### [EXERCISE 1]
In the text on managing phencyclidine toxicity, what hourly rate of 0.9% saline does it give for vigorous fluid replacement?
### [EXERCISE 2]
Extend the text on managing phencyclidine toxicity, picking up right after its final sentence.

### [SOURCE TEXT]
####################

C) AIRWAY MANAGEMENT

1) Definite airway management may be needed if CNS depression develops. It may also be needed if large doses of sedatives are needed to decrease the sympathomimetic stimulation.
2) ANIMAL STUDY: In a dog model of severe phencyclidine toxicity, ventilatory support increased the lethal dose of phencyclidine, reduced acidosis and improved oxygenation without affecting dysrhythmias (Davis et al, 1991). Pancuronium plus ventilatory support increased the lethal dose of phencyclidine, prevented seizures and acidosis but did not affect dysrhythmias.

D) RHABDOMYOLYSIS

1) Patients presenting soon after exposure with agitation should be kept well hydrated with intravenous fluids.
2) SUMMARY: Early aggressive fluid replacement is the mainstay of therapy and may help prevent renal insufficiency. Diuretics such as mannitol or furosemide may be added if necessary to maintain urine output but only after volume status has been restored as hypovolemia will increase renal tubular damage. Urinary alkalinization is NOT routinely recommended.
3) Initial treatment should be directed towards controlling acute metabolic disturbances such as hyperkalemia, hyperthermia, and hypovolemia. Control seizures, agitation, and muscle contractions (Erdman & Dart, 2004).
4) FLUID REPLACEMENT: Early and aggressive fluid replacement is the mainstay of therapy to prevent renal failure. Vigorous fluid replacement with 0.9% saline (10 to 15 mL/kg/hour) is necessary even if there is no evidence of dehydration. Several liters of fluid may be needed within the first 24 hours (Walter & Catenacci, 2008; Camp, 2009; Huerta-Alardin et al, 2005; Criddle, 2003; Polderman, 2004). Hypovolemia, increased insensible losses, and third spacing of fluid commonly increase fluid requirements. Strive to maintain a urine output of at least 1 to 2 mL/kg/hour (or greater than 150 to 300 mL/hour) (Walter & Catenacci, 2008; Camp, 2009; Erdman & Dart, 2004; Criddle, 2003). To maintain a urine output this high, 500 to 1000 mL of fluid per hour may be required (Criddle, 2003). Monitor fluid input and urine output, plus insensible losses. Monitor for evidence of fluid overload and compartment syndrome; monitor serum electrolytes, CK, and renal function tests.

####################

### [DATASET]
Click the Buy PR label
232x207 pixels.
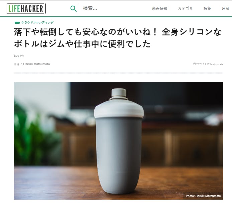(x=19, y=56)
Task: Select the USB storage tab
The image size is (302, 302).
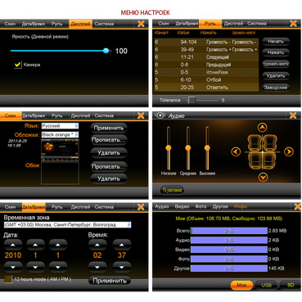Action: (266, 285)
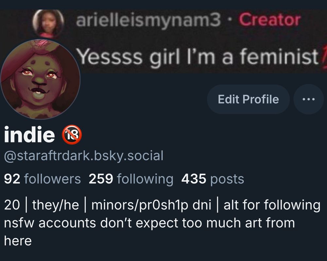The image size is (327, 261).
Task: Open the furry character profile avatar
Action: 41,79
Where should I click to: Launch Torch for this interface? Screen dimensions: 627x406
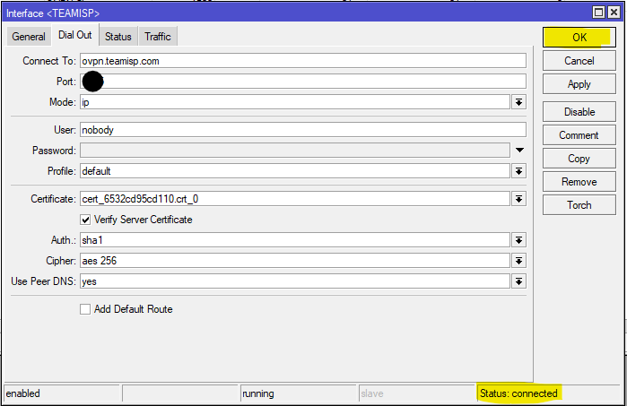coord(579,205)
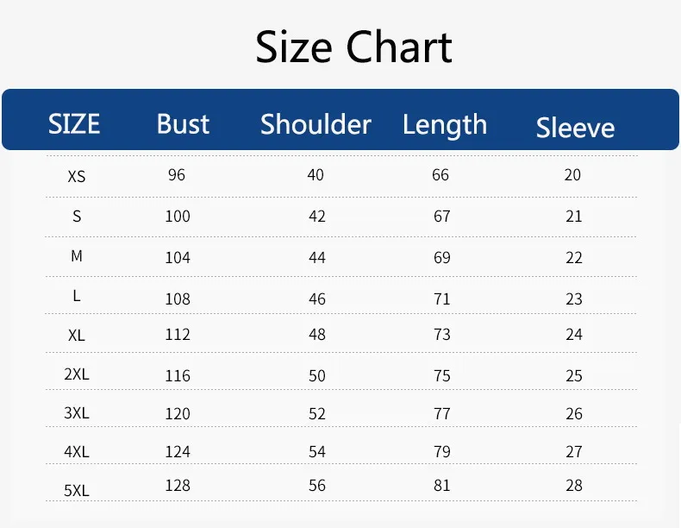The width and height of the screenshot is (681, 528).
Task: Select the SIZE column header
Action: point(74,124)
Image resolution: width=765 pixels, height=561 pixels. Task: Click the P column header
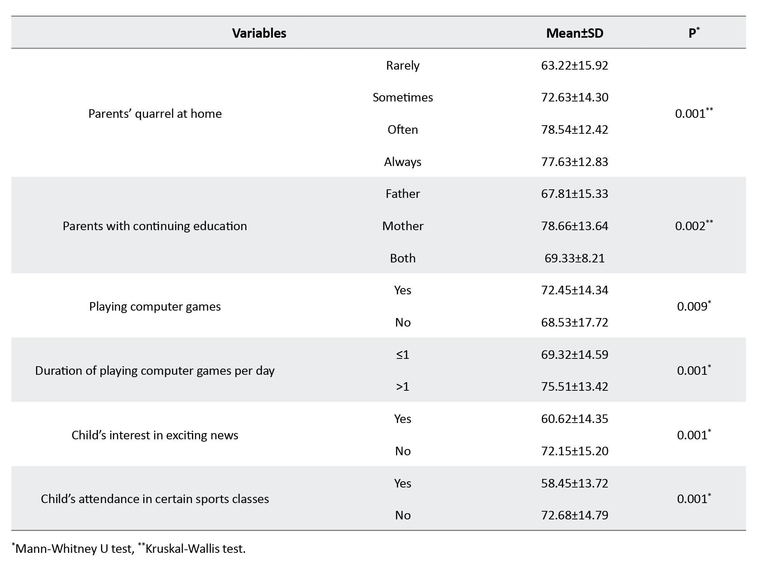pyautogui.click(x=693, y=33)
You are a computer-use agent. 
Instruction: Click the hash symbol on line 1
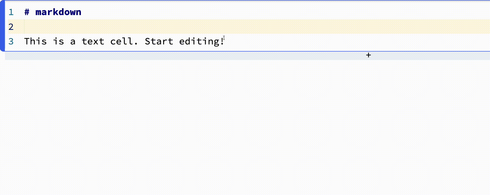click(27, 12)
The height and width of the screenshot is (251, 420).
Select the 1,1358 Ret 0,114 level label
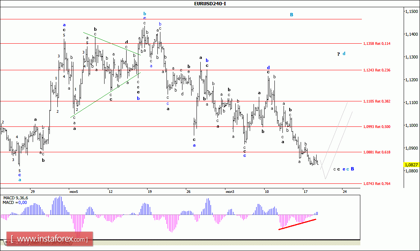pos(377,44)
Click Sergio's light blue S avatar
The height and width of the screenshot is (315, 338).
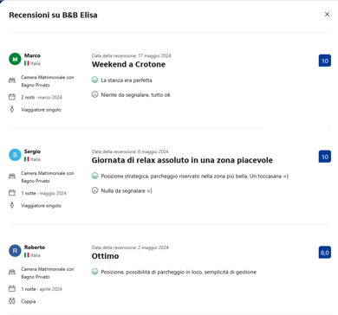coord(15,155)
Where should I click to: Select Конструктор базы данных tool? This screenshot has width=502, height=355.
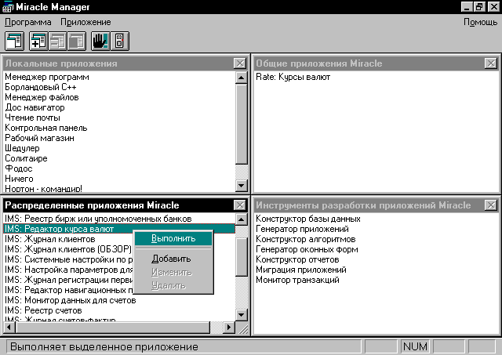[x=308, y=219]
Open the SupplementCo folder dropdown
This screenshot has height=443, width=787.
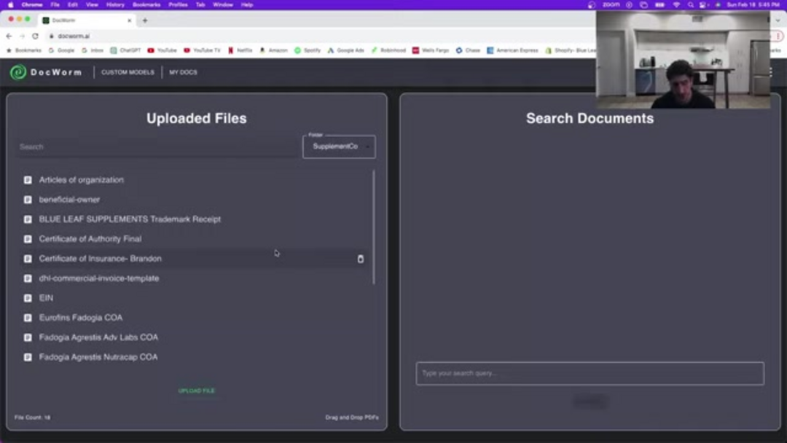point(339,146)
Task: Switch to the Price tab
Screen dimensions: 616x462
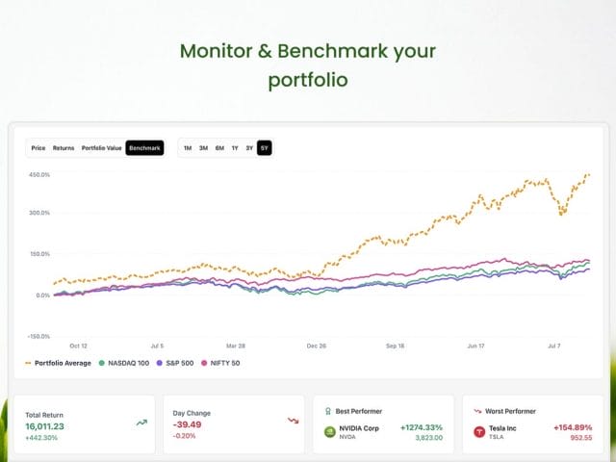Action: (x=39, y=148)
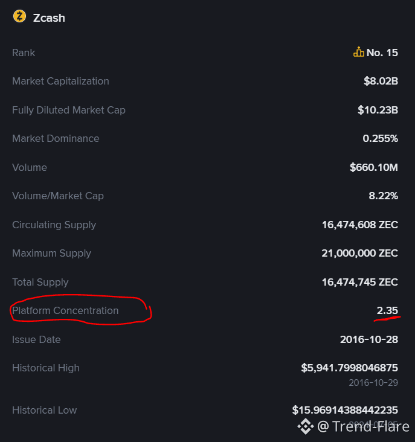This screenshot has width=415, height=442.
Task: Click the Market Dominance label
Action: point(56,138)
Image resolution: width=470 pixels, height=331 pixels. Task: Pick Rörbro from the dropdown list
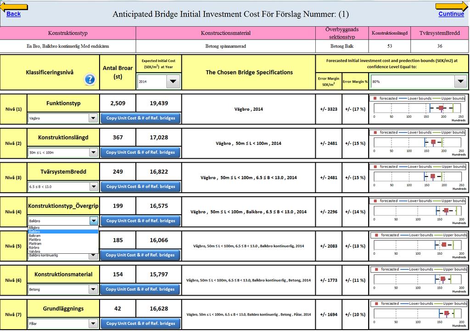pyautogui.click(x=63, y=247)
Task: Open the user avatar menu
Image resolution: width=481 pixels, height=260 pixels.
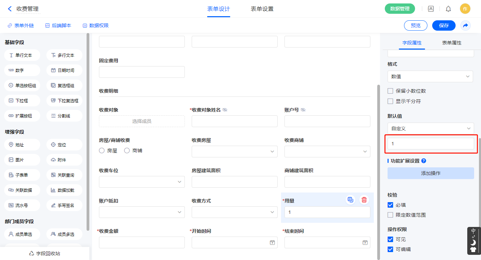Action: pyautogui.click(x=465, y=9)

####################

### [ANSWER SECTION 1]
10 to 15 mL/kg/hour.

### [ANSWER SECTION 2]
5) DIURETICS: Diuretics (eg, mannitol or furosemide) may be needed to ensure adequate urine output and to prevent acute renal failure when used in combination with aggressive fluid therapy. Loop diuretics increase tubular flow and decrease deposition of myoglobin. These agents should be used only after volume status has been restored, as hypovolemia will increase renal tubular damage. If the patient is maintaining adequate urine output, loop diuretics are not necessary (Vanholder et al, 2000).
6) URINARY ALKALINIZATION: Alkalinization of the urine is not routinely recommended, as it has never been documented to reduce nephrotoxicity, and may cause complications such as hypocalcemia and hypokalemia (Walter & Catenacci, 2008; Huerta-Alardin et al, 2005; Brown et al, 2004; Polderman, 2004). Retrospective studies have failed to demonstrate any clinical benefit from the use of urinary alkalinization (Brown et al, 2004; Polderman, 2004; Homsi et al, 1997).

E) PSYCHOMOTOR AGITATION

1) Minimize noise, light and touch. Significant reduction of psychotomimetic effects from bad trips can be achieved by providing a quiet and non-threatening environment. Protect the agitated and excited patient from self-inflicted injuries.
2) NOTE: It may be difficult to tell PCP psychosis from non-PCP psychosis. It is best to do as little intervention as possible until the patient's diagnosis is clarified.
3) INDICATION

a) If patient is severely agitated, sedate with IV benzodiazepines.

4) DIAZEPAM DOSE

a) ADULT: 5 to 10 mg IV initially, repeat every 5 to 20 minutes as needed (Brophy et al, 2012; Prod Info diazepam IM, IV injection, 2008; Manno, 2003).
b) CHILD: 0.1 to 0.5 mg/kg IV over 2 to 5 minutes; up to a maximum of 10 mg/dose. May repeat dose every 5 to 10 minutes as needed (Loddenkemper & Goodkin, 2011; Hegenbarth & American Academy of Pediatrics Committee on Drugs, 2008).

5) LORAZEPAM DOSE

a) ADULT: 2 to 4 mg IV initially; repeat every 5 to 10 minutes as needed (Manno, 2003).
b) CHILD: 0.05 to 0.1 mg/kg IV over 2 to 5 minutes, up to a maximum of 4 mg/dose; may repeat in 5 to 15 minutes as needed (Brophy et al, 2012; Loddenkemper & Goodkin, 2011; Hegenbarth & American Academy of Pediatrics Committee on Drugs, 2008).

6) Extremely large doses of benzodiazepines may be required in patients with severe intoxication in order to obtain adequate sedation. Titrate dose to clinical response and monitor for hypotension, CNS and respiratory depression, and the need for endotracheal intubation.
7) Butyrophenones should generally be avoided because they reduce seizure threshold and may increase the risk of hyperthermia and dysrhythmias.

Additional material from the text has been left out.